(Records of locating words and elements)
* START *

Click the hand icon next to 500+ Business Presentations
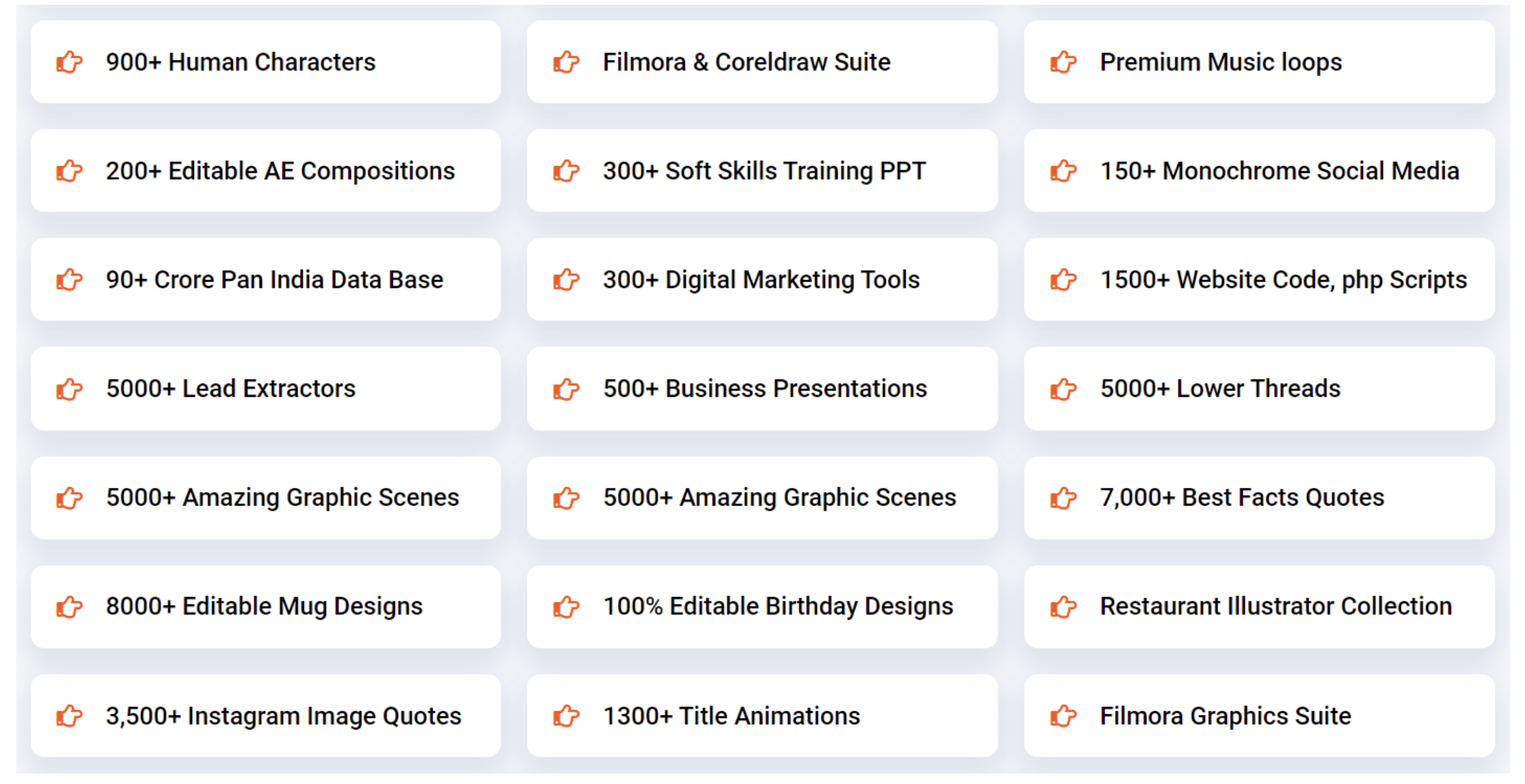1525x784 pixels. coord(566,388)
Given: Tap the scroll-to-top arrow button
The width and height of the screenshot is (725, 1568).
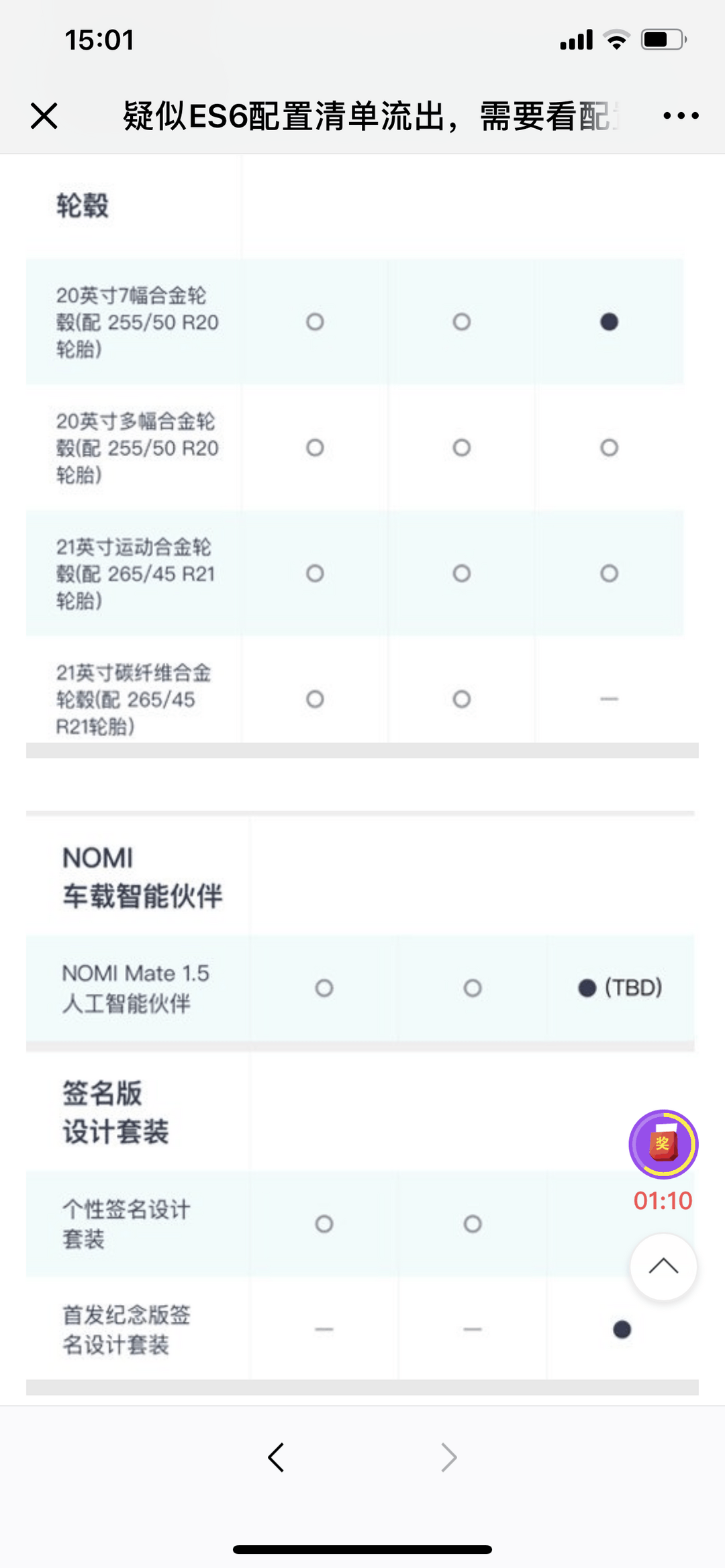Looking at the screenshot, I should point(663,1267).
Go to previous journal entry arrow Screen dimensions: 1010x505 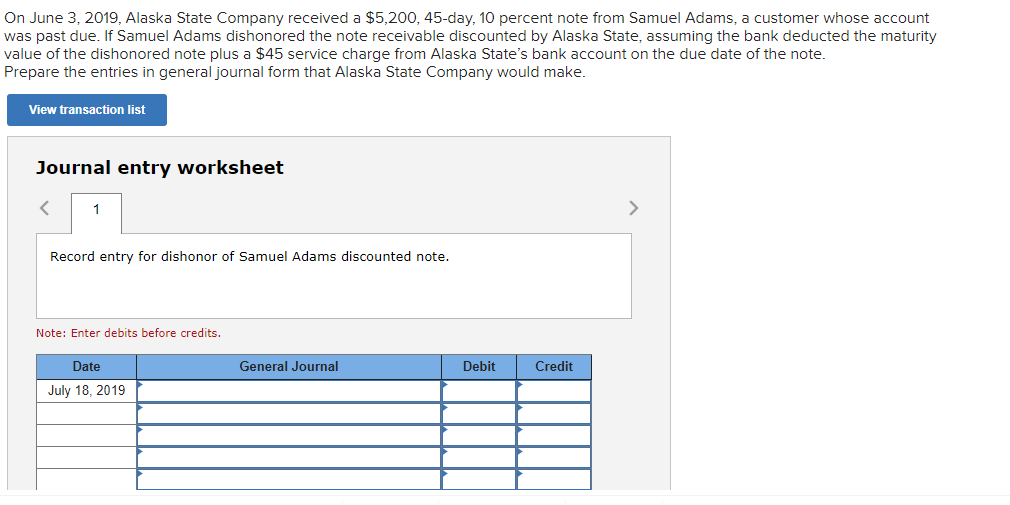(x=44, y=208)
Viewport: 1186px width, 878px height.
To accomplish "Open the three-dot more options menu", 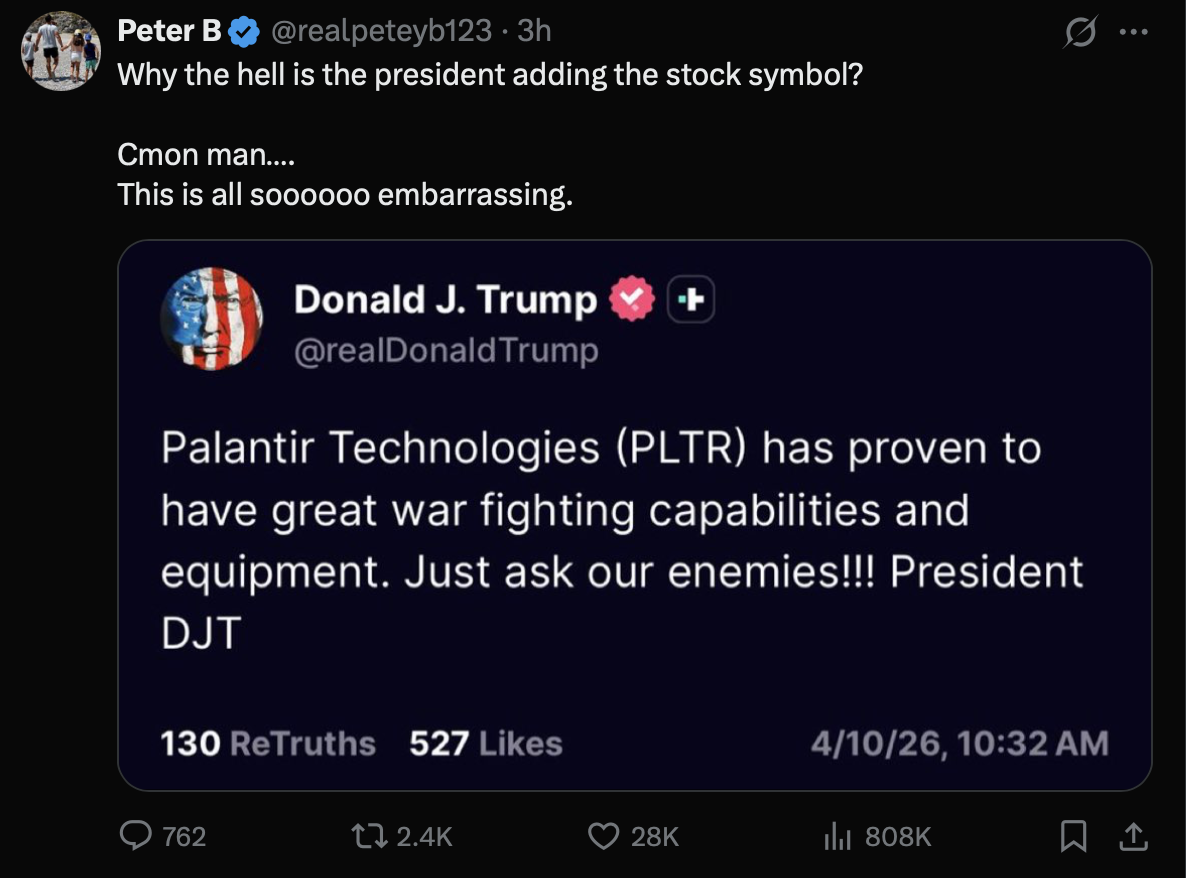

* END *

Set task: Collect every line of the material above that contains the word "height", treating uppercase and lowercase as distinct.

Exercise solution:
The width and height of the screenshot is (725, 1568).
Viewport: 1186px width, 878px height.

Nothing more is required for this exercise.